Das Kernproblem Chinas ist weiterhin das hohe Überangebot, das zum einen wegen der Subventionspolitik der Regierung und zum anderen wegen einer schwachen Inlandsnachfrage entsteht. Dies erzeugt starke disinflationäre Tendenzen, zu allem Überfluss steigen in China wegen der Spannungen im Nahen Osten auch die Produzentenpreise, was die Margen der Unternehmen unter Druck setzt. Somit hagelt es schwache Unternehmensergebnisse, zuletzt Baidu, davor Xiaomi, Alibaba, Tencent und BYD.
Trotz dieser Tristesse gibt es attraktive Investitionsmöglichkeiten:
Aktien: Hier ist der staatlich protegierte KI- und Technologiesektor interessant, da dieser von den Bestrebungen der Administration profitiert, die Lücke gegenüber den USA zu schließen, und ein weitgehendes Eigenleben losgelöst von den Fundamentaldaten führt. Dass das funktioniert, zeigt der STAR-50-Index (investierbar über den KraneShares Star-50-Index-ETF), der dem Gesamtmarkt trotzt und YTD mit 40 Prozent im Plus liegt. Der breite, nicht staatlich geförderte Gesamtmarkt, abgebildet durch den MSCI China, ist hingegen unbedingt zu meiden. Er spiegelt die ungeschminkte wirtschaftliche Realität wider und wird zwischen dem Überangebot, der Nachfrageschwäche und dem massiven Margendruck der klassischen Industrien sowie der großen Consumer-Tech-Konzerne aufgerieben.

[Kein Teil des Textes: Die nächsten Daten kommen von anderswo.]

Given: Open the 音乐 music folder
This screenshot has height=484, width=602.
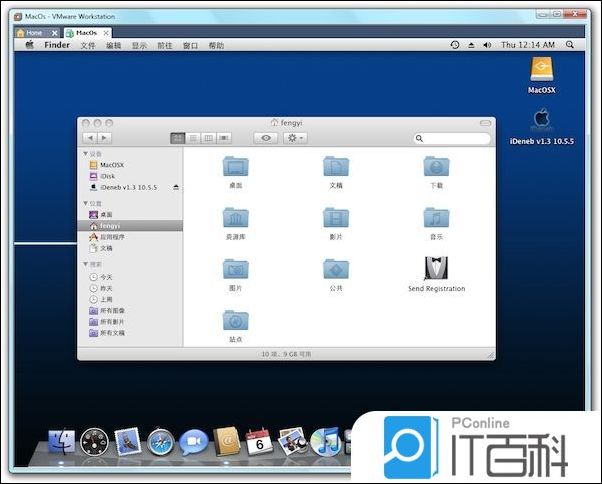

Renten: Die Deflationstendenzen in China können über Long-Positionen in chinesischen Staatsanleihen gespielt werden. Der iShares China Gov. Bond-ETF kommt mit einer Duration von ca. 5,5 Jahren auf ein YTD-Plus von über sechs Prozent. Somit bleibt immerhin noch ein globaler Rentenmarkt, der attraktiv ist.